David Rosenberg describes the history and legacy of the Bund
The Bund was a secular Jewish socialist movement created in Vilna (Vilnius) in 1897. Its name means “union” in Yiddish. It grew out of working class struggles against exploitation and oppression in Imperial Russia’s “Pale of Settlement”, where Jews were forced to live. The Bund fought in the wider uprisings against the Tsarist regime in 1905 and 1917.
It was born in the same year as the Zionist movement, which argued that Jews could only be free in their own nation state. The Bund rejected Zionism. It fought instead for a secure Jewish future by struggling for social justice, and for equality for all minorities, where they lived. it warned that a Jewish state would bring permanent bloody conflict in Palestine and would not solve antisemitism.
The Bund’s most creative phase was in inter-war Poland. In many Polish cities, including Warsaw, Jews comprised a third of the population. The Bund, supported by Polish socialists, led the struggle against antisemitism and the far right it. It created an incredible array of progressive institutions that helped it become the dominant Jewish political force in Poland by the end of the decade.

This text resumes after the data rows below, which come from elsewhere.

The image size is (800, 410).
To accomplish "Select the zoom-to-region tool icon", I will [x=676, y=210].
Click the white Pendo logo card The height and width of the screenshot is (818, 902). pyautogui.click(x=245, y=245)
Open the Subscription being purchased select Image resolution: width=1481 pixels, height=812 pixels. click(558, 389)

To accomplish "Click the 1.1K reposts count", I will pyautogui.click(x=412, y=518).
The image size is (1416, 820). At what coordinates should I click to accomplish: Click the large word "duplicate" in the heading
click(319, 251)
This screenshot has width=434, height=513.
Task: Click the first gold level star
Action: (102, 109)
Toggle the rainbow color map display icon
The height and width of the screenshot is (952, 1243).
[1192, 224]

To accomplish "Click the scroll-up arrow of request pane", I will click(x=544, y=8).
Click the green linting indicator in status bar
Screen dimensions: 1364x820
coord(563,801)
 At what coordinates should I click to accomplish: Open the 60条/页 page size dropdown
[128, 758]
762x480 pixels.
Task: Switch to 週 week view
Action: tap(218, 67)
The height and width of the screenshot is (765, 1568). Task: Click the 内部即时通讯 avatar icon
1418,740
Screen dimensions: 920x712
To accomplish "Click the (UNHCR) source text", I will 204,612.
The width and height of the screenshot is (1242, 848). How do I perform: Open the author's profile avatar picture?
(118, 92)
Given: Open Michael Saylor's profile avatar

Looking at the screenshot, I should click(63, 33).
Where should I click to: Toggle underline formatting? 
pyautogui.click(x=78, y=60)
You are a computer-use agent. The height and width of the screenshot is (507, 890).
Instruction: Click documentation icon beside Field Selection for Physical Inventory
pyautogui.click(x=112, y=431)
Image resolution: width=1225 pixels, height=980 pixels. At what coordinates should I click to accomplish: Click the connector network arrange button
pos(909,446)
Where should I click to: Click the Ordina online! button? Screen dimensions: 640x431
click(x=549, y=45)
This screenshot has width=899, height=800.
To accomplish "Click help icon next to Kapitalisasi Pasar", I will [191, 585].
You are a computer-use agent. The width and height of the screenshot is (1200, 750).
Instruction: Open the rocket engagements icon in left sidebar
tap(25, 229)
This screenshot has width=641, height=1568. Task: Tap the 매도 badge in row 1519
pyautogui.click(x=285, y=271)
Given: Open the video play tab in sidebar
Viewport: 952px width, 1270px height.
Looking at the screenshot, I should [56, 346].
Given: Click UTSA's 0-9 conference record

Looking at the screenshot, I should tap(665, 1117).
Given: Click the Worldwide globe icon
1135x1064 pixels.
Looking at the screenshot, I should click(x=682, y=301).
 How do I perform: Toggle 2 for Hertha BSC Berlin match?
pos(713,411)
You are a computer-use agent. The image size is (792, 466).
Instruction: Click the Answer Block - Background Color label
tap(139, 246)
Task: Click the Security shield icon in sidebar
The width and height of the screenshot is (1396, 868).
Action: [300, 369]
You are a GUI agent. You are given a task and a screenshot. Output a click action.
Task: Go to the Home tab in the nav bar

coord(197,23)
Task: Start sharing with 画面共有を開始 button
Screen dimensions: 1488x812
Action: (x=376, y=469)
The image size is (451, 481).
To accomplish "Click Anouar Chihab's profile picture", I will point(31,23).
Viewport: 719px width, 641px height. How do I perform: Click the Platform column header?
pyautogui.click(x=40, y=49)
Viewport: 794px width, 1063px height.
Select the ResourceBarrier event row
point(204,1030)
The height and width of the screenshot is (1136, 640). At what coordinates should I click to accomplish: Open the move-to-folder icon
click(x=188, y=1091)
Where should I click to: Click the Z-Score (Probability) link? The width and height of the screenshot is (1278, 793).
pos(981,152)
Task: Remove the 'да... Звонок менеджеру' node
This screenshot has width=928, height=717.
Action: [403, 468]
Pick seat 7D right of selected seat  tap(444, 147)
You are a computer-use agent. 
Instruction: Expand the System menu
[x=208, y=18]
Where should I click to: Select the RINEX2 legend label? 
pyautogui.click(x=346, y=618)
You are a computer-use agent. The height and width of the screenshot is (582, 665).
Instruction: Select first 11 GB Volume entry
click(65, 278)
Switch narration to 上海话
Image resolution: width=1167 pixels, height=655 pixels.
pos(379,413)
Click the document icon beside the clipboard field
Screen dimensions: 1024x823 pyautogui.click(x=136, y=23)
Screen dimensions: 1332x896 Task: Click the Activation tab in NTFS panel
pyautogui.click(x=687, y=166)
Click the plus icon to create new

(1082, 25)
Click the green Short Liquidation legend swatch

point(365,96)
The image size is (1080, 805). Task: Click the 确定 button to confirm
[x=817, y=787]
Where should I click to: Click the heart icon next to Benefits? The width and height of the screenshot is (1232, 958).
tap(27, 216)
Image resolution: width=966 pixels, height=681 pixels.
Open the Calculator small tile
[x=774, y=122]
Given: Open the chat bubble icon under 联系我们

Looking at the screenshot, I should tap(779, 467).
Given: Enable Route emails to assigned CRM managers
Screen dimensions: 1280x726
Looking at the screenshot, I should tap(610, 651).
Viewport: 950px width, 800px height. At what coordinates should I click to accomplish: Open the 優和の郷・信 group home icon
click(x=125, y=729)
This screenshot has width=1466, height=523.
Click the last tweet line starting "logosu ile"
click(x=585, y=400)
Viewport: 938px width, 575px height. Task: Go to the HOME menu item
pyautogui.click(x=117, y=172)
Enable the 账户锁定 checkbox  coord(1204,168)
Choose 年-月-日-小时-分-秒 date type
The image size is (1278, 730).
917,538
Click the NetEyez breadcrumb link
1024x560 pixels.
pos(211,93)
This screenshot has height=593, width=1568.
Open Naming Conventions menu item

Under Nazi occupation it worked with communists and left wing-Zionists in the ghetto resistance. The Nazis murdered 90% of Poland’s Jews. The Bund and its historical achievements were decimated. But its ideas of progressive multiculturalism where Jews work with other minorities against oppression and for full equality and cultural freedom, and its critique of Zionism live on. To be a Bundist in 2023 means to be proud of that radical history and fight for a radical future.